● Directions
The entries shown below should be output exactly as they appear.

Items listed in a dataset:
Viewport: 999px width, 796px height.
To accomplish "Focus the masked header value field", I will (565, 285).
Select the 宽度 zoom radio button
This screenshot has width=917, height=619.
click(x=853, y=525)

● Exercise solution
Viewport: 999px width, 796px height.
To accomplish "Focus the masked header value field", I will (565, 285).
Select the 宽度 zoom radio button
This screenshot has width=917, height=619.
click(x=853, y=525)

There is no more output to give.